When you are with your spouse and he/she has kids, but you don't or you both don't together, does he/she refer to them as "his/her children" or "our children" meaning both of y'all's since you all are a blended family?

Comments

CLove's picture

It totally depends on the mood, and how things are going, lol. When shes bad, shes "his child", when shes good shes "our child". 

But seriously it really does depend. If you are involved heavily or disengaged.

caninelover's picture

I refer to SO's kids as his.  I don't want any part of them being 'ours' - morally or financially.

But his kids were all over 18 when we met.  I have zero relationship with his older two and I am disengaged from his youngest (Bratty McBratFace, who turns 24 next week).  So it would be bizarre to suddenly refer to them as ours.

Dogmom1321's picture

"His" kid always. When we were childless, people would ask if we had kids or not. I would say "___ does from a previous marriage." Or vice versa. 

I have no say when it comes to instilling morals or values, so no, I would not claim as "ours".

LittleCloud9's picture

Like above it really depends. I often say "our" and refer to SS as my son most of the time because BM is not in the picture much and SS gets hurt if I don't claim him. He's a good kid now so I don't mind. Back when he was being the child from the devil it was 100% "his son" or stepson. However, SS is only about 15 years younger than me (and I look a little young for my age) so I usually get a really odd look from people when I do say our/my and end up having to explain I'm actually the stepmom.
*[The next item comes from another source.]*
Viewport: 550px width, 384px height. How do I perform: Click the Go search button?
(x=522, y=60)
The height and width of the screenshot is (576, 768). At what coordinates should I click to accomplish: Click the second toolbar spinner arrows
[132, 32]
also, ss usually says "my parents" and refers to me as his mom or stepmom when talking to others. Day to day tho in our conversations he mostly calls me by my name.

MissK03's picture

I am bioless full time "stepmom." I've been with SO going on 6 years and I never once said my "step kids" because they aren't because we are not married. They are my boyfriend's kids. SO would never say "our" kids. To me that's weird. 
 

NOW skids.. SS16 says "my parents" when talking to friends about SO and I. Pretty sure SS17 does too. SD14 will say dad and missk. If SO and I get married then SD might say stepmom when talking about me not sure..
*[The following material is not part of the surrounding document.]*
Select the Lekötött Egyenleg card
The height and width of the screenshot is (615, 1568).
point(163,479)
justmakingthebest's picture

I have noticed that we say things to others like "the 4 kids between us" or "our combined 4". At home there is the occasional "your kid" or "my kid" but I feel like we both take parental responsibility of eachother's kids.

Findthemiddle's picture

I am childless - I met my sk when they were adults / late teenagers.  They are his kids.  They have a mother, etc.  However,  that said we all are somehow stitched together in a very loose unconventional family thing - and it works.  But, regardless, I am "dad's wife" and I am happy with that.   I suppose it might be more complicated if the sk's are young and you are working away at helping raise them.  However,  with this modern blended thing - at the end of the day -- the parents are the parents - and the kids are their's.  It's  complicated. 

TheAccidentalSM's picture

I don't have kids.  I met the SSs when they were all in primary school, so farily young.  But I've been disengaged from day 1 for the most part until YSS had to move in with us full time from late teens until launch.  The only remotely parenting thing I've done is tutor YSS and MSS in French to improve their accents but even that could have been outsourced to the 3rd party by the parents.  And I only did it because each SS asked me for help themselves.